Rubrica a cura dell’Avvocato Piera Icardi
Inviate i vostri quesiti a: info@prima-pagina.com – Lo sportello legale –
“Buonasera, un mio amico era iscritto in quel gruppo social in cui venivano pubblicate foto ed immagini di donne. Dice di non aver mai postato nulla però è preoccupato di eventuali conseguenze. A cosa può andare incontro? Grazie.
Alcune settimane fa, abbiamo appreso dell’esistenza di un gruppo social con oltre 30 mila iscritti finito al centro delle polemiche per la condivisione delle foto private, nella maggior parte dei casi, delle mogli o delle compagne degli stessi utenti, pubblicate senza il consenso delle interessate.
Le immagini, scattate durante la vita quotidiana, per es. in costume o sedute sul divano in cucina, venivano diffuse come se fossero materiale da esibire e commentare, anche in maniera pesante.
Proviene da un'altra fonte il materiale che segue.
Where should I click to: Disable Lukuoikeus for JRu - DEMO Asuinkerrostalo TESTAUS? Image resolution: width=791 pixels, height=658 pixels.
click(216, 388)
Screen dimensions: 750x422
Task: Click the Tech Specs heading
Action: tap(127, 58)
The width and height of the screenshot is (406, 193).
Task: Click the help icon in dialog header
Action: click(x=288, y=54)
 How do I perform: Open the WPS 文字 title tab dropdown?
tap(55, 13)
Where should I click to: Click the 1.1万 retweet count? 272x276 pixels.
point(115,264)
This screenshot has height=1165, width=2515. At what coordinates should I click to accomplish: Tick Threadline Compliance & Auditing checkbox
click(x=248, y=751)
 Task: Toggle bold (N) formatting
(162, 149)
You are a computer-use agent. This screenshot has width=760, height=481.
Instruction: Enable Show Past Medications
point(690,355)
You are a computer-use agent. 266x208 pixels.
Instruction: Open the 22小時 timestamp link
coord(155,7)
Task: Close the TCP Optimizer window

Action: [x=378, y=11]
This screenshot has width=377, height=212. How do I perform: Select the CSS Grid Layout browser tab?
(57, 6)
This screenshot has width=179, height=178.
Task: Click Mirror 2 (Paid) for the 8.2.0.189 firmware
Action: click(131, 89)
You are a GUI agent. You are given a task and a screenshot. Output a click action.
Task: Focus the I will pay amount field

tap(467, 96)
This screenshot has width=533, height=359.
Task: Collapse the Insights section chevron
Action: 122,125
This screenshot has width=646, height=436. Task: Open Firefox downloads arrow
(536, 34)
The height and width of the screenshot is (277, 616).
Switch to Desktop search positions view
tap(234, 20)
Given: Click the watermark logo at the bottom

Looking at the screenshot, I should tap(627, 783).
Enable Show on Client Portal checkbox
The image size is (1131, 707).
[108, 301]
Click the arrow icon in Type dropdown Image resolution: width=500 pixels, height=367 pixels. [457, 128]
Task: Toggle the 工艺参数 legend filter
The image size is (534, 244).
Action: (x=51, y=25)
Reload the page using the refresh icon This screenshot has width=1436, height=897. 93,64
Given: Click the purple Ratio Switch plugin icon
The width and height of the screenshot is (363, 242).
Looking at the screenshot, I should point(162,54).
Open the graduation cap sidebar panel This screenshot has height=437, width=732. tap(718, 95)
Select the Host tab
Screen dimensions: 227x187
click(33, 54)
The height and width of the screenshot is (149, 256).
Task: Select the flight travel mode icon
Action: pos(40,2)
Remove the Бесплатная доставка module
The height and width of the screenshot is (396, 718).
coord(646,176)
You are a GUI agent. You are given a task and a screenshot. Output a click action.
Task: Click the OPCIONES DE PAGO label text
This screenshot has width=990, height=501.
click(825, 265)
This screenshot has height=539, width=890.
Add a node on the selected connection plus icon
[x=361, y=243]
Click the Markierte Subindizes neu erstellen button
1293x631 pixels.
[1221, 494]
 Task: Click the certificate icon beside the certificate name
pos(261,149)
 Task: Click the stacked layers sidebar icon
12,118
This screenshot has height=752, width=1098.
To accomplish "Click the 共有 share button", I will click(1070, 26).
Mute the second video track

La vicenda è emersa grazie alle segnalazioni di un’associazione e di una influencer e, nel giro di appena 48 ore, l’esplosione dell’indignazione pubblica ha costretto il social network a chiudere il gruppo.
Nonostante la maggior parte delle immagini non fossero di nudo, la diffusione di foto private senza il consenso dell’interessato può essere penalmente rilevante ed integrare una fattispecie di reato.
Tra questi sono ipotizzabili il trattamento illecito di dati personali e la violenza privata se le immagini vengono diffuse con l’intento di esercitare controllo psicologico o ledere la dignità della partner.
Potrebbe configurarsi, altresì, il reato di diffusione di immagini sessualmente esplicite (cosiddetto revenge porn) previsto e punito dall’art. 612-ter c.p. con pene che vanno da uno a sei anni di carcere oltre alla multa quando la diffusione di foto senza il consenso della persona ritratta riguarda immagini di contenuto sessualmente esplicito oppure video di natura intima.
Nel concetto di “contenuto sessualmente esplicito” non si intende solo la diffusione di immagini di rapporti sessuali o di nudità totale ma possono rientrarvi anche scatti che richiamano la sfera della sessualità in modo più sottile, come foto di parti del corpo oppure situazioni che, per contesto o atteggiamento, trasmettono un chiaro significato erotico.
Le foto di una donna che stira, che è seduta sul divano o che sbriga le faccende di casa, possono essere ricomprese nel “contenuto sessualmente esplicito” e quindi sanzionate secondo l’art. 612ter c.p. anche solo per il modo in cui sono contestualizzate o commentate dagli utenti della pagina social. Tuttavia, se l’immagine è neutra, cioè priva di qualsiasi richiamo erotico, l’applicazione del reato resta più incerta.
In questi casi, può rendersi necessaria l’integrazione con altre fattispecie, come la diffusione illecita dell’immagine (diritto all’immagine), la violazione della privacy o forme di molestia o di danno digitale.
Nel caso di specie, da quanto si è potuto leggere, le foto pubblicate erano corredate da commenti osceni, volgari, con evidenti risvolti sessuali.
La responsabilità grava non solo sugli amministratori dei gruppi e su chi materialmente posta le foto ma anche su chi inoltra o rilancia condividendo il materiale e tutti ne rispondono penalmente.
Secondo la Cassazione (sent. n. 25516/2024), integra il reato di cui all’art. 612-ter la condotta di chi, pur avendo ricevuto le immagini in una comunità virtuale chiusa, le diffonde all’esterno senza consenso.
Quindi, chi inoltra uno screenshot, lo condivide su WhatsApp o lo pubblica altrove è penalmente perseguibile anche se non ha prodotto l’immagine iniziale.
La chiusura del gruppo risponde all’applicazione di un obbligo giuridico cioè alla rimozione tempestiva dei contenuti caricati dagli utenti da parte della piattaforma che deve operare appena informata della loro illiceità.
Al di là del piano strettamente giuridico, il caso riflette una chiara forma di violenza di genere digitale: un fenomeno basato su una cultura patriarcale del dominio e della mercificazione del corpo femminile, esposto e spettacolarizzato senza consenso.
È una violenza, seppur virtuale, capace di intaccare profondamente la dignità e ed il rispetto delle donne.
Se poi tale pratica viene eseguita dal proprio marito o compagno che, anziché custodire le immagini della moglie o compagna, le divulga ad estranei è ancora più irrispettosa.
Altro aspetto da tenere in considerazione è che le fotografie sono considerate dati personali e la loro diffusione senza consenso può configurare una violazione del Codice della Privacy.
Il consiglio è di fare sempre attenzione al contenuto divulgato all’interno delle pagine social perché l’essere solo spettatore non esime da eventuali conseguenze legali.